Le Musée des Tissus à Confluence

Actualités, Non classéle 16 janvier 2017Commentaires fermés

Parfois, il convient de dire le bien que l’on pense d’une initiative de la majorité municipale et métropolitaine. A ce titre, nous soutenons la volonté de transférer le Musée des Tissus au sein du Musée des Confluences.

Cette perspective donnerait une fin heureuse et porteuse d’avenir à la situation difficile que connaît l’institution depuis plus d’un an.

Le sort du Musée des Tissus est incertain, depuis que le propriétaire des murs (CCI) veut vendre ce patrimoine.
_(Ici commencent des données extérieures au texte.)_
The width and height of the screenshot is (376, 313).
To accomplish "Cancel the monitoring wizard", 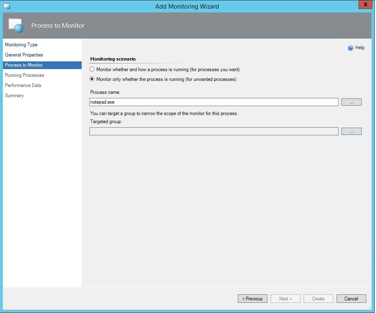I will 351,299.
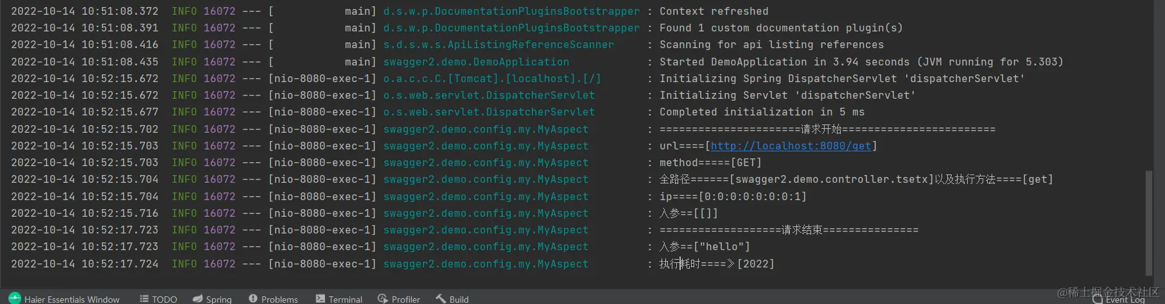This screenshot has height=304, width=1165.
Task: Show the Build tool window
Action: 452,299
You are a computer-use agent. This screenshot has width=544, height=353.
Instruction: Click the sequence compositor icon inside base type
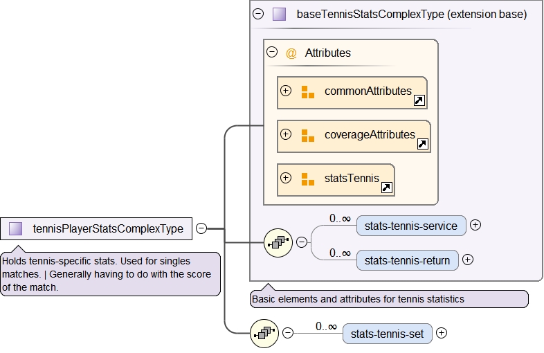pos(278,242)
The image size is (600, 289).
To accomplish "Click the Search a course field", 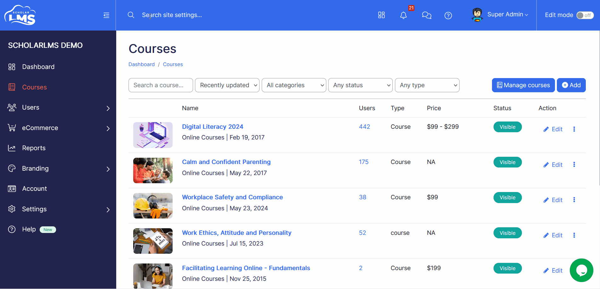I will point(161,85).
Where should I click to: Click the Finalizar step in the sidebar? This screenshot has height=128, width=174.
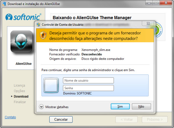(20, 102)
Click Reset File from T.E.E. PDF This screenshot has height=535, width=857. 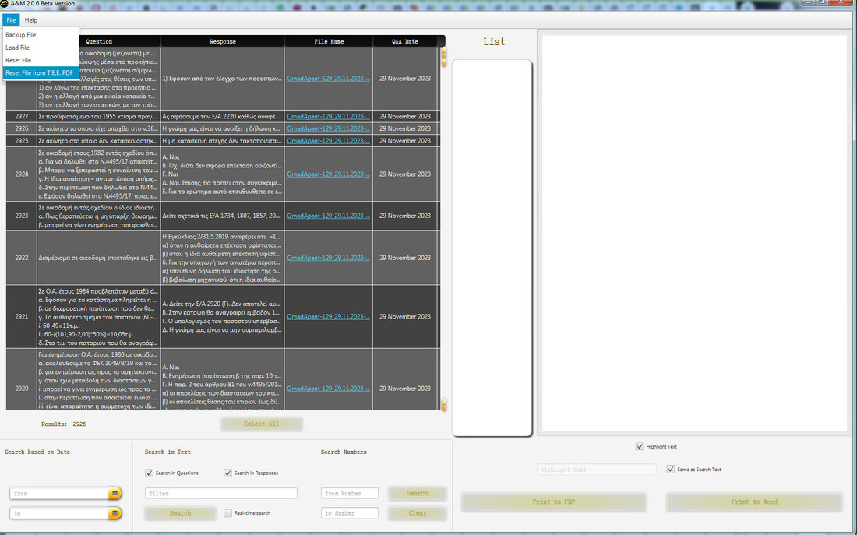point(39,72)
Il faudra d’ailleurs s’intéresser à l’avenir d’un tel bâtiment, classé, dans l’hyper-centre.

En 2016, sont créés un Comité scientifique et une association destinés à porter le Musée (4500 ans d’histoire du textile, un centre de recherche scientifique), mais aucune solution n’a émergé pour l’hébergement et l’exploitation du Musée. L’absence de la Ville de Lyon dans les derniers tours de table était inquiétante et regrettée par tous les acteurs publics et privés impliqués.

Dès l’annonce de la volonté de la CCI de se séparer des lieux, nous avions proposé le transfert du Musée des Tissus au Musée des Confluences.

Le symbole est fort : nous mettons à la pointe du quartier destiné à tirer la ville dans le XXIe siècle l’héritage de sa période « capitale de la soie ».
Il importe également d’optimiser un Musée neuf, ruineux en investissement et fonctionnement par un apport de 80 à 100 000 visiteurs par an.
Enfin, il est cohérent sur le plan scientifique et culturel car il permet d’enrichir le contenu d’un Musée assez pauvre de ce point de vue avec un ensemble qui inspire artistes et chercheurs du monde entier, avec une bibliothèque forte de 30 000 ouvrages et de nombreuses publications.
Soutenons cette idée et maintenons un haut niveau d’exigence à ce transfert, car nous nous avons à l’esprit la disparition des collections du Musée Guimet, jamais revenues de la lointaine capitale parisienne, ou le Musée de l’Hôtel-dieu dont la continuité longtemps promise a été discrètement abandonnée.